**Activity:** Find and copy each line of the listing below that has the word "Minimize" in it.

**Available records:**
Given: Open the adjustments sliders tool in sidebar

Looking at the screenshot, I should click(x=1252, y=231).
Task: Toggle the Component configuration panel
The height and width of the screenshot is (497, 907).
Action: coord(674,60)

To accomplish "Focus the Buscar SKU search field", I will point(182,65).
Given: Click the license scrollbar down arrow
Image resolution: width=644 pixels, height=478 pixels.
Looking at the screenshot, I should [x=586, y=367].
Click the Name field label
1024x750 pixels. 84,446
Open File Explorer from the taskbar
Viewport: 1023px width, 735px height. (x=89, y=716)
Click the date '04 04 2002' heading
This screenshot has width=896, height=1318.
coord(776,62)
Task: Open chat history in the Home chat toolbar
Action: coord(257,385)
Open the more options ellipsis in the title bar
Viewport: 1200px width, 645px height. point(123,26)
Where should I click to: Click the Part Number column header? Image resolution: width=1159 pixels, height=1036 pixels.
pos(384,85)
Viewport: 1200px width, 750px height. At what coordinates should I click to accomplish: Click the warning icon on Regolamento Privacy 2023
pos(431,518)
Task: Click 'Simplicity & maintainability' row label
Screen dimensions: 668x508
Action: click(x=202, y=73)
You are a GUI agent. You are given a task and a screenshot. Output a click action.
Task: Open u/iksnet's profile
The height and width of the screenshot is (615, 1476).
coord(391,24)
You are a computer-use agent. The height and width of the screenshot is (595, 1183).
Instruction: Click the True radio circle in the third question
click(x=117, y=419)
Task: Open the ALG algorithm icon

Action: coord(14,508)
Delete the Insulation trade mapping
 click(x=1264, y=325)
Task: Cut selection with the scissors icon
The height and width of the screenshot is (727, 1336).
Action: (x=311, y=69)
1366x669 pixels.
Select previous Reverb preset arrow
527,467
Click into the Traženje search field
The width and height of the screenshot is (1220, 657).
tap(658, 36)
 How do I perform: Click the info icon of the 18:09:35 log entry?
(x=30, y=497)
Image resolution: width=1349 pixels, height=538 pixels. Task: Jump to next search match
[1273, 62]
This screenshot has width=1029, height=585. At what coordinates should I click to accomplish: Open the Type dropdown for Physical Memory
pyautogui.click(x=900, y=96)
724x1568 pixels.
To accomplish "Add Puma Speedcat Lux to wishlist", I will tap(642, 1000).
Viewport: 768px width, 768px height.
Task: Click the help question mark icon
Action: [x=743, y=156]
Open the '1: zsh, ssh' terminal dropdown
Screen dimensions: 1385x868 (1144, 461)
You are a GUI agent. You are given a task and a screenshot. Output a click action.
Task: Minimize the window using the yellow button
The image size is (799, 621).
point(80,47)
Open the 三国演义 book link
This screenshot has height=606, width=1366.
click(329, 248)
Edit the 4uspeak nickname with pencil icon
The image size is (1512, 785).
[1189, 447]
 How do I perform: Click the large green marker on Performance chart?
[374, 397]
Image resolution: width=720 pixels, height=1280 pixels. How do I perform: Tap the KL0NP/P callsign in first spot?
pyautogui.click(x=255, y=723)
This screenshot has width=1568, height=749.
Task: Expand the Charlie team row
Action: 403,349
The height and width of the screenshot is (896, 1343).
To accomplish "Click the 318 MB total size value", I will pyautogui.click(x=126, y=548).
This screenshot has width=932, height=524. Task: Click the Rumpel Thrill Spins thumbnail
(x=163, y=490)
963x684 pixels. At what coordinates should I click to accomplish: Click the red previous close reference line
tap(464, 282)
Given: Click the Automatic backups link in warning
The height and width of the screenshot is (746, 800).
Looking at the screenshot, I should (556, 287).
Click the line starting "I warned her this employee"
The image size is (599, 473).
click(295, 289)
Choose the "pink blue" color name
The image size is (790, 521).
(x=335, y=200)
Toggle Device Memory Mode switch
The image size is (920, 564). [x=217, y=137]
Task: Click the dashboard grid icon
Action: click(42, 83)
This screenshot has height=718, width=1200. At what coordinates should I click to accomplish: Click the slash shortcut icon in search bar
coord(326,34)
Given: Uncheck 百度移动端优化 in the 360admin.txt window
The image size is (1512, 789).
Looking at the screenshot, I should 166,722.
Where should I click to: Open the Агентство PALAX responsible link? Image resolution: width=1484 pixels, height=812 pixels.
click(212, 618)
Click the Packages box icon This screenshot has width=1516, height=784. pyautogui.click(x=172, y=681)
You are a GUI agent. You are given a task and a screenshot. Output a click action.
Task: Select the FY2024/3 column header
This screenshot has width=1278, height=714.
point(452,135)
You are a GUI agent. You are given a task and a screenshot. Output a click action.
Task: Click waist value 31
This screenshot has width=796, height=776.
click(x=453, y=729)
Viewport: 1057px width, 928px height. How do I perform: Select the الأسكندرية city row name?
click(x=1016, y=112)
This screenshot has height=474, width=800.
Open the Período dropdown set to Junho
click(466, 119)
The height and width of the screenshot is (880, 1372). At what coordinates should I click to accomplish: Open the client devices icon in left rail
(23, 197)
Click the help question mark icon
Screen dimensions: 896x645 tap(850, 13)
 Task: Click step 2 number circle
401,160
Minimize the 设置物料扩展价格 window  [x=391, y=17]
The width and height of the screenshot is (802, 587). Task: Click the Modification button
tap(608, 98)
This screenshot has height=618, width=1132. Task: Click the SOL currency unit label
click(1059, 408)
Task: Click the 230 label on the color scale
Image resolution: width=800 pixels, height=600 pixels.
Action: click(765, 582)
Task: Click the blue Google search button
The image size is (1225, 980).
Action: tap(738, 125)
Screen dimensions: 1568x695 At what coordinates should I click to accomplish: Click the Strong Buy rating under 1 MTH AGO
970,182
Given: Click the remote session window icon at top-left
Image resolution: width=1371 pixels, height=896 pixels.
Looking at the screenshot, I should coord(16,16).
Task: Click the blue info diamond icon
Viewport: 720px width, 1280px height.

**Solution:**
Task: Minimize the window using the yellow button
Minimize the 设置物料扩展价格 window  [x=391, y=17]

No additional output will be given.